The Colibri slice has a wider ring, but I have had better experience with my Xikar. I have to give Colibri their props for customer care as I had an issue with the first Slice that I bought and when I notified them of the issue they sent me a replacement. Maybe just that I have learned to work my Xikar better (it has been back to Xikar once for sharpening) but that is the cutter I use 90% of the time. And they keep showing up at good prices on Cbid and some of the online sellers.

Mr Wolf


----------



## Grrrrr609 (Nov 30, 2012)

Palio is my fav. Ive broken springs in 3 xicars. Yes it is replaced. But my palio ive used longer and never an issue. My 2 cents.


----------



## Jfred (Jun 7, 2012)

Xikar Vx V cutter!


----------



## Mike Mike (Apr 15, 2012)

I have the Palio, Xikar xi3 black titanium and Xikar ultra slim...all great cutters but I prefer the Palio for smaller ring and the ultra slim for the larger.


----------



## Herf N Turf (Dec 31, 2008)

Palio. Better, sharper steel. I have a very pretty Xikar in Zebra wood, but I think the Palios cut better.


----------



## franky6767 (Nov 28, 2012)

Good info...I need to buy me a good one. My 2.99 three year old one is pretty much had it lol.


----------



## StogieNinja (Jul 29, 2009)

Get one of each!


----------



## Merkonakis (Nov 10, 2012)

Haha... I love carbon fiber as well.
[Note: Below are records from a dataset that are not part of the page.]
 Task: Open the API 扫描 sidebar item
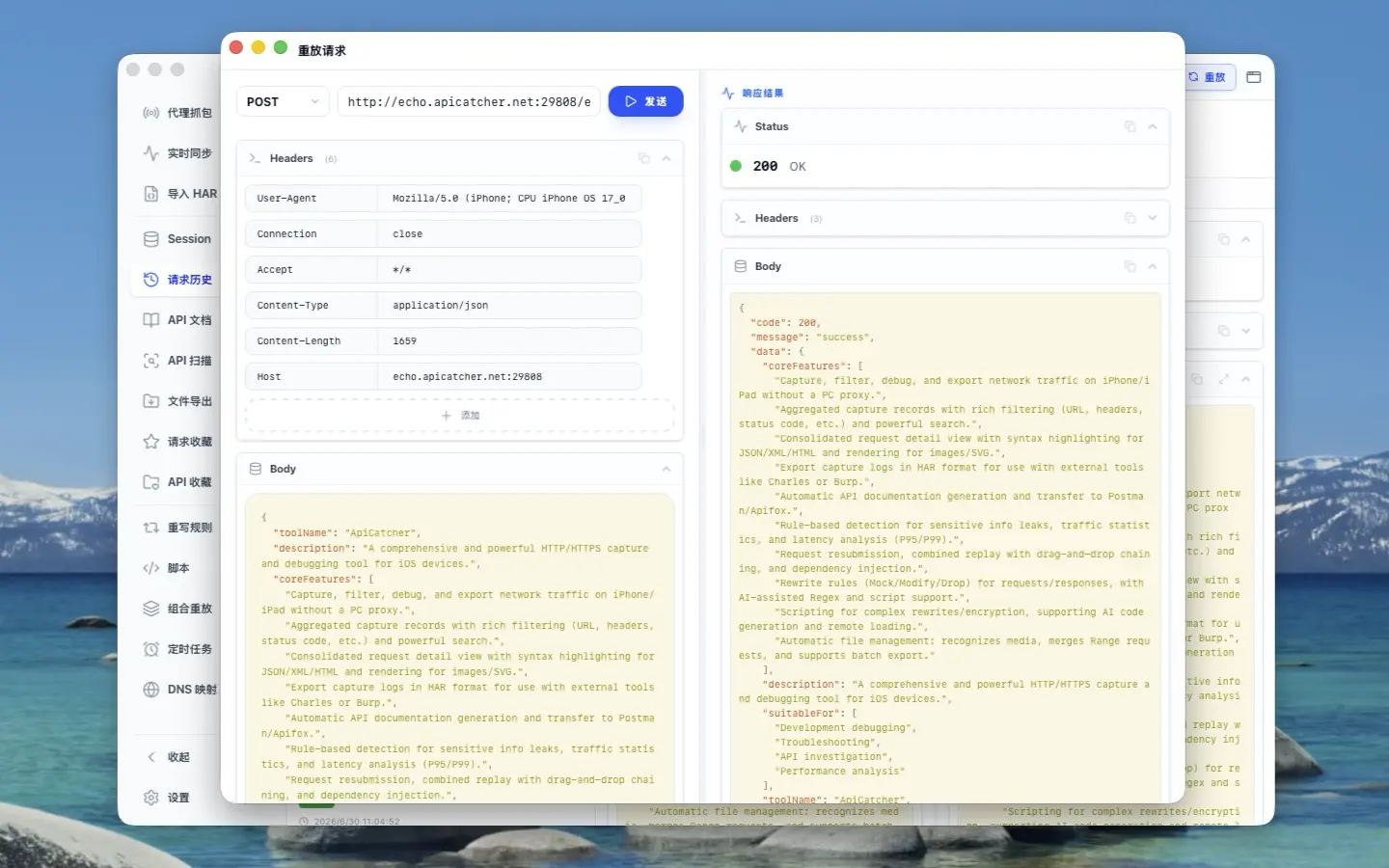[177, 361]
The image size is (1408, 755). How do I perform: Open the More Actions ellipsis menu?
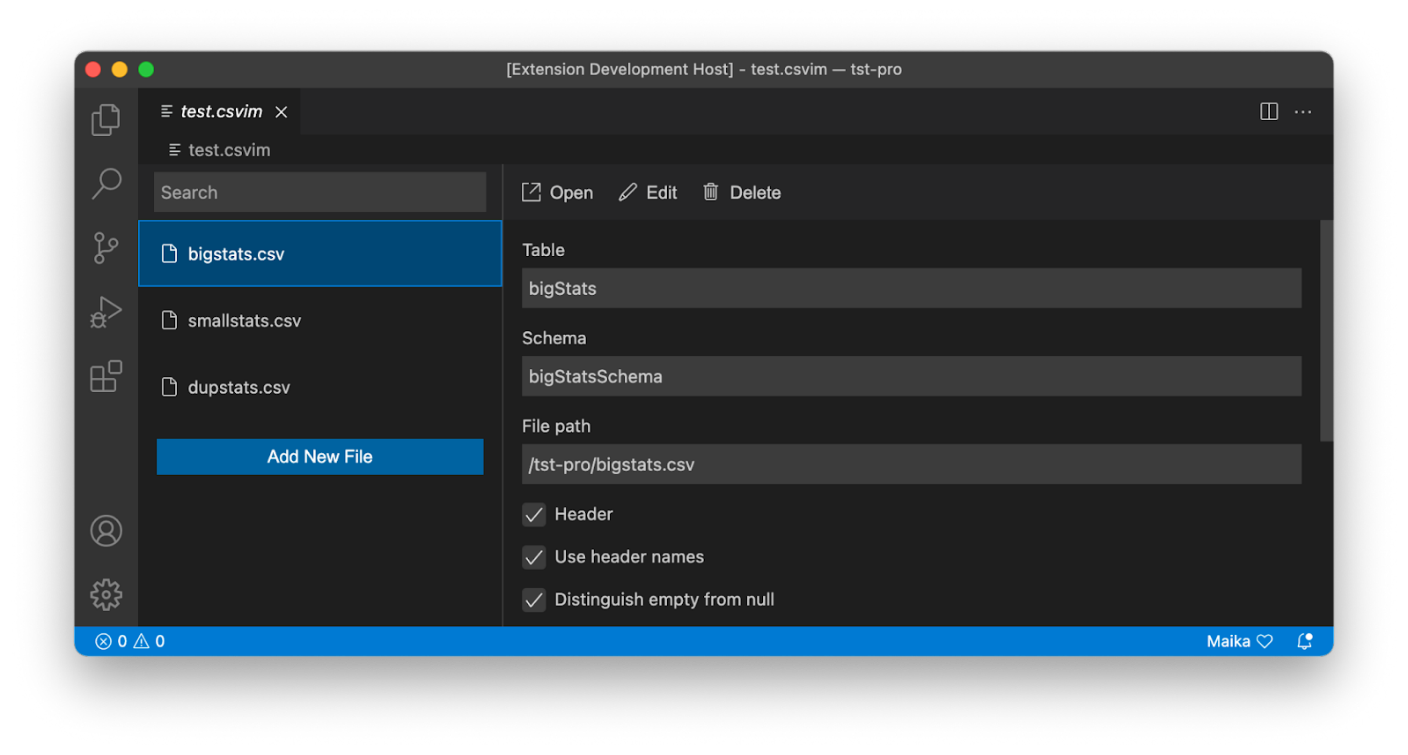(x=1302, y=111)
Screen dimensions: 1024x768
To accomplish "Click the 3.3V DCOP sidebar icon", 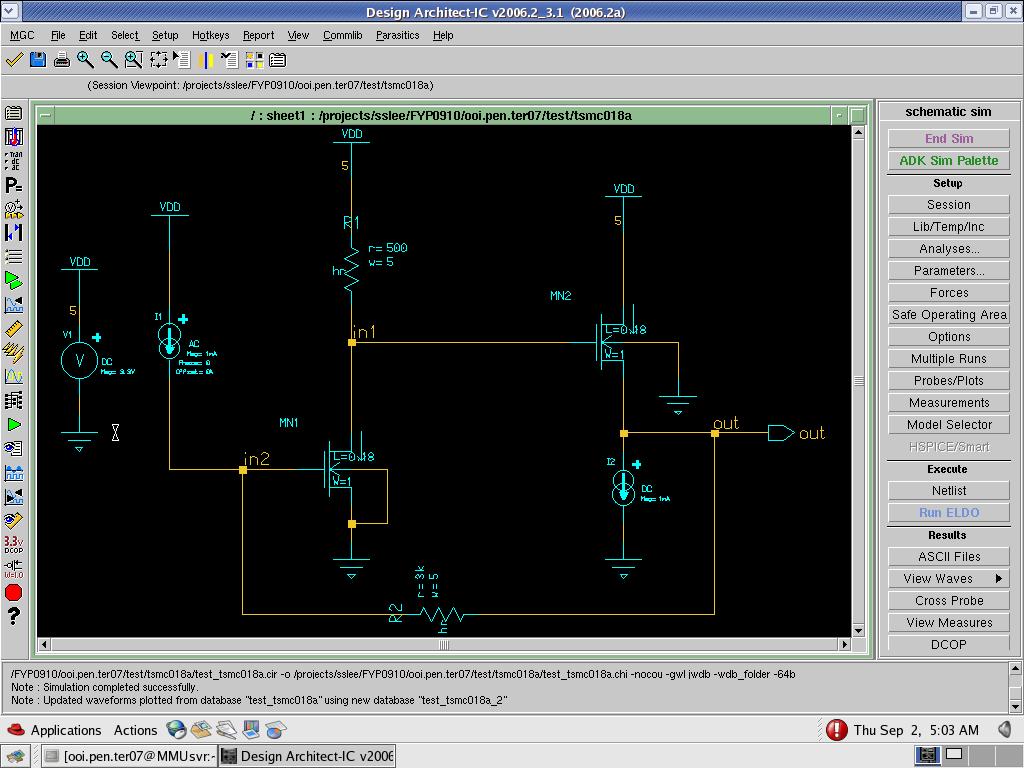I will (x=14, y=545).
Very nice!


----------



## yellowv (Dec 24, 2011)

I have a palio and 2 Xikar Xi1's. Haven't touched the Xikars in months.


----------



## Ky70 (Aug 21, 2012)

I have a Palio and Xikar...I use the Palio more as it's just easier to use (compared to making sure the xikar blades hit the cigar simultaneously) and I like the cut.


----------



## TJB (Dec 10, 2012)

I have both the xikar and the palio. Xikar is incredibly hard to get a reliable cut. If you don't use it just right it will leave a ridge in the middle and you can even pinch your hand. Yes I have done this numerous times and it sucks. The benefit of the xikar is its very sharp and the warranty is second to none and in many cases you can just exchange it in the store depending on where you buy it. It will not "explode" the cap off the cigar it just falls off nicely. But there is the learning curve. 

The palio cuts like a dream. Very easy and perfectly straight cuts every time. It isn't as attractive though as the xikar and it tends to explode the cap off the cigar and makes a mess. The B&M stores are at least supposed to exchange these with no questions asked. That being said I have been through two already. I prefer this cutter but I did not like the way the first one cut. The second worked flawlessly but I had a construction fail after I tried to cut an overly dry and hard cigar. The B&M exchanged the first one right away. I dealt with the company via email for the second and they sent a replacement for me right away. I was embarrassed to go back to the B&M to exchange it a second time  I didn't want to push my luck. 

Now the last one I got seemed to be made this year and it works even better than the previous! It is like cutting through butter. The tear drop design of the xikar is a nice novelty and more fun to snap it open but it is the cut that matters. The palio cuts so perfect every time that I even enjoy the smoothness of the cut on my tongue as I am a perfectionist and enjoy that I made a good cut if that makes sense . 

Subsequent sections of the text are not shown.